The majority rejects the conclusion of the court in Malawy v. Richards Manufacturing Co. (1986), 150 Ill. App. 3d 549, 560, that “a ‘defect’ in a product is not required to be established to sustain liability for the breach of an implied warranty.” Although the majority rejects Malawy, it commits the same error displayed in that case when it attempts to ascribe inherent legal meaning to the term “defect.” Malawy states that the “theory of strict liability in tort imposes liability upon the manufacturer of goods only if there was a ‘defect’ when they left the manufacturer’s control.” (Malawy, 150 Ill. App. 3d at 559.) In point of fact, proving just the existence of a “defect” in a product is not sufficient for recovery under either strict liability or breach of the implied warranty of merchantability. While a product might, under either theory, be termed “defective” in a generic sense, this is not a term of art giving rise to legal equivalency between the causes of action merely because both deal with “defective” products. The comments to section 402A state that the rule of strict liability “applies only where the defective condition of the product makes it unreason ably dangerous to the user or consumer.” (Emphasis added.) (Restatement (Second) of Torts §402A, comment i, at 352 (1965).) Thus, a product might be termed “defective” and still not rise to the level of being unreasonably dangerous. See McCracken v. Westinghouse Air Brake Co. (1981), 103 Ill. App. 3d 26, 30 (defect breaches a strict liability duty only if users of the product are exposed to an unreasonable risk of harm).

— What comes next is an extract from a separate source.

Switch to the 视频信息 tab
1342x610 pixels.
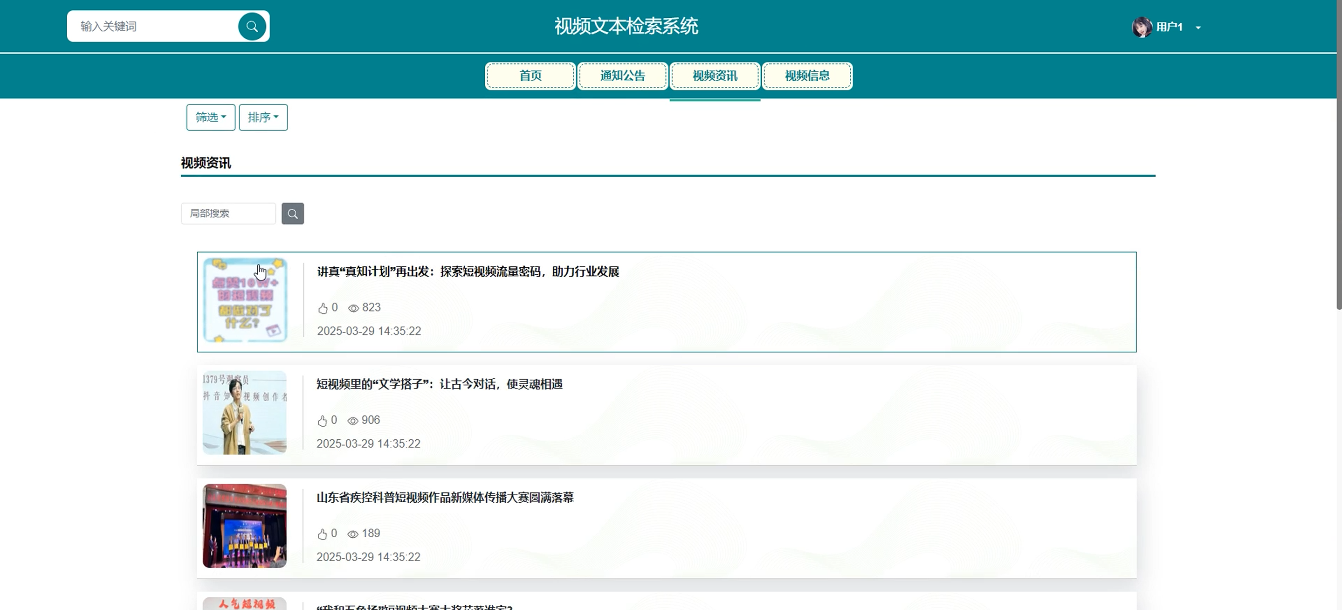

Similarly, section 2 — 314 of the UCC (Ill. Rev. Stat. 1989, ch. 26, par. 2 — 314), which establishes the implied warranty of merchantability on which plaintiff’s contract claim is based, does not define a breach in terms of whether a product is “defective.” Instead, section 2 — 314(2) sets out six separate tests of merchantability, including the requirement that goods be “fit for the ordinary purposes for which such goods are used.” (Ill. Rev. Stat. 1989, ch. 26, par. 2 — 314(2)(c).) Thus, Malawy is correct, in part, in holding that an alleged breach of the implied warranty of merchantability must be examined not by the term “defect,” but by whether the product fails to meet one of the criteria set out in section 2 — 314(2). Malawy, 150 Ill. App. 3d at 560.

Accordingly, I believe that the majority incorrectly determined that the negative response to the special interrogatory precludes recovery based on breach of the implied warranty of merchantability. However, because I believe that the absence of privity between the parties defeats any recovery for breach of the implied warranty, I concur in the result reached by the majority.